Similar tasting to the agave nectar recipe, this flavor is reminiscent of honey. Brown rice syrup, also referred to as Brown Rice Malt, is popular among people who follow a macrobiotic diet because it is a complex carbohydrate. It is not as sweet as sugar, so it requires a bit more to achieve the sweetness desired for ice cream.
1 cup whole milk
1 cup brown rice syrup
pinch kosher salt
2 cups heavy cream
1 to 2 teaspoons pure vanilla extract
Calories 264 (56% from fat) • carb. 28g • pro. 2g • fat 17g • sat. fat 13g • chol. 66mg • sod. 65mg • calc. 28mg • fiber 0g
1. In a medium bowl, use a hand mixer on low speed or whisk to combine the milk, brown rice syrup and salt until the mixture is homogenous. Stir in the heavy cream and vanilla. Cover, refrigerate, 1 to 2 hours, or overnight.
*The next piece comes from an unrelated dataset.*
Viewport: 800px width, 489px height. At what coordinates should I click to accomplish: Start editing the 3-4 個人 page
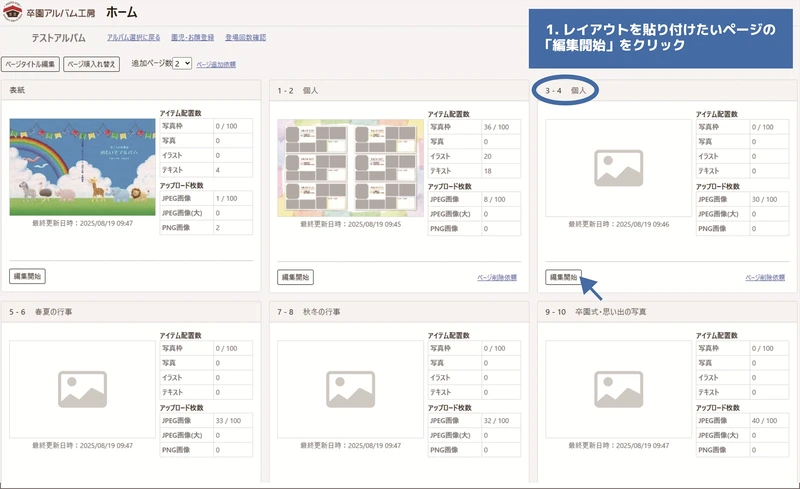(563, 277)
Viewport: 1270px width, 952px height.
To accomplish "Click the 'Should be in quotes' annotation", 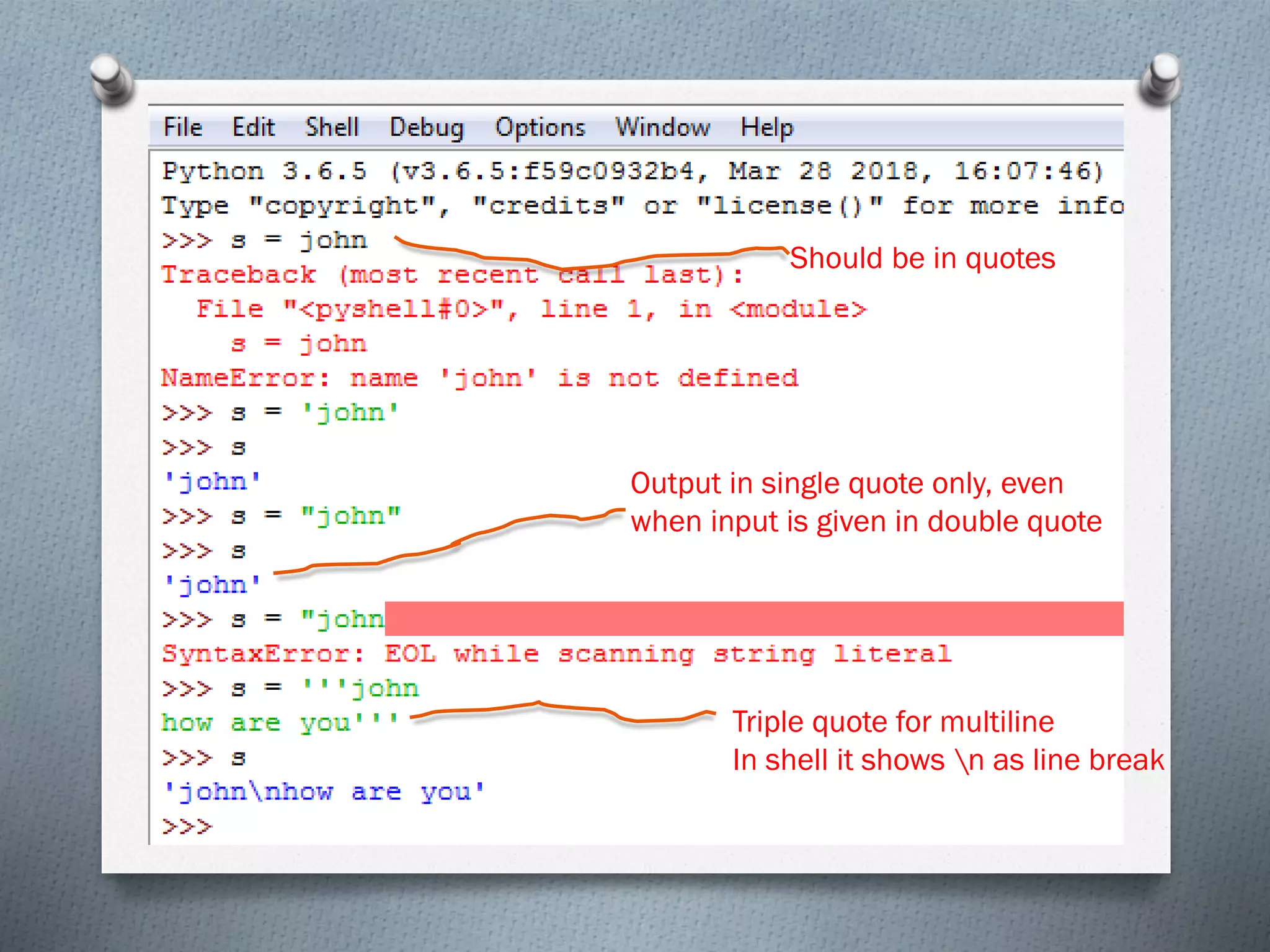I will (922, 258).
2. Turn the Cuisinart® Ice Cream Maker on; pour the mixture into the frozen freezer bowl and let mix until thickened, about 30 to 35 minutes. The ice cream will have a soft, creamy texture. If a firmer consistency is desired, transfer the ice cream to an airtight container and place in freezer for about 2 hours. Remove from freezer about 15 minutes before serving.